Last week, Microsoft launched its Azure Stack in India. Microsoft Azure Stack is a hybrid cloud platform that offers a wide range of Azure services for on private, on-premises hardware. Microsoft has three of its 42 global data centers regions located in India at Mumbai, Pune and Chennai.
Alibaba Cloud’s First Data Center in India
Alibaba Cloud, the cloud computing arm of Alibaba Group, has made its debut in the Indian market in evidence of its global focus. Its customers can start to sign up for services to be delivered in its new India data center located in Mumbai which is set to open in January 2018. The primary drive behind the data center launch in India is the emerging demand for cloud computing services among Indian small and medium businesses.
Simon Hu, Senior Vice President of Alibaba Group and President of Alibaba Cloud said, “We are excited to be officially opening our new Mumbai, India data centre in early 2018, enabling us to work closely with more Indian enterprises. These local enterprises are innovative and operating in growth sectors, and we look forward to empowering them through our cloud computing and data technologies. As we build out the Alibaba Cloud network globally, India is another important piece that is now firmly in place. This continues our commitment to India, helping it to develop trade opportunities with other markets in the region and beyond.”
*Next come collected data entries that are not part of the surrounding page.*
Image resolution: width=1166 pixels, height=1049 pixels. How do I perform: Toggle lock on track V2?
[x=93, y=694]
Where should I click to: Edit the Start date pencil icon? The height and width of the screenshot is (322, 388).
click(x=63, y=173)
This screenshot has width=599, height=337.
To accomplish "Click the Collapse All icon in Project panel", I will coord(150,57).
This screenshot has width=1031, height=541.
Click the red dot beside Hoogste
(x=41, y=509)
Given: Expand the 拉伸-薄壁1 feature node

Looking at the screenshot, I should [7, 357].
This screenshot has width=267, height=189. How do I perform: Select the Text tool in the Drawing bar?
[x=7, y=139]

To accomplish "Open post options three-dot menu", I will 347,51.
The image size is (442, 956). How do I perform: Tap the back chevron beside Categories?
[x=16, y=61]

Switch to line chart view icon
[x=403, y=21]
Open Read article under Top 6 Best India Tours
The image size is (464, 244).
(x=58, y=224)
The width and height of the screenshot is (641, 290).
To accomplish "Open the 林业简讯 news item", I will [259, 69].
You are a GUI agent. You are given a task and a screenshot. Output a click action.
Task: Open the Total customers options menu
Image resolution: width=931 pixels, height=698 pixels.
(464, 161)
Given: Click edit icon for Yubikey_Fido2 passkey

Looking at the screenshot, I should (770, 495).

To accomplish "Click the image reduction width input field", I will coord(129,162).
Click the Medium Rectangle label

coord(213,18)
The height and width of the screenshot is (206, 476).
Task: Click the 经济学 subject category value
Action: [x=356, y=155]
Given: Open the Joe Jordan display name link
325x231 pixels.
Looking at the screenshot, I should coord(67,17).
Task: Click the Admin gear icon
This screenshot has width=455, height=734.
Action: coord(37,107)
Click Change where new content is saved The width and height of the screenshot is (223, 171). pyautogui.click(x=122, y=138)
Alibaba has been disrupting the cloud space, where Microsoft Azure and Google Cloud Platform have begun gaining ground on dominant leadership Amazon. Gartner’s research shows Amazon holds a 44 percent share of the overall cloud IaaS market, followed by Microsoft at 7 percent, Alibaba, 3 percent and Google trailing at 2 percent today. Alibaba Cloud hit net sales of RMB 3 billion ($447 million) in the most recent quarter, up from RMB 2.4 billion in the previous three-month period.
With the new center, Alibaba Cloud now has 33 availability zones across 16 economic centers globally, including China, Hong Kong, Singapore, Japan, Australia, the Middle East, Europe, India and the U.S. (East and West Coast). India is a key market in Alibaba Cloud’s globalization strategy.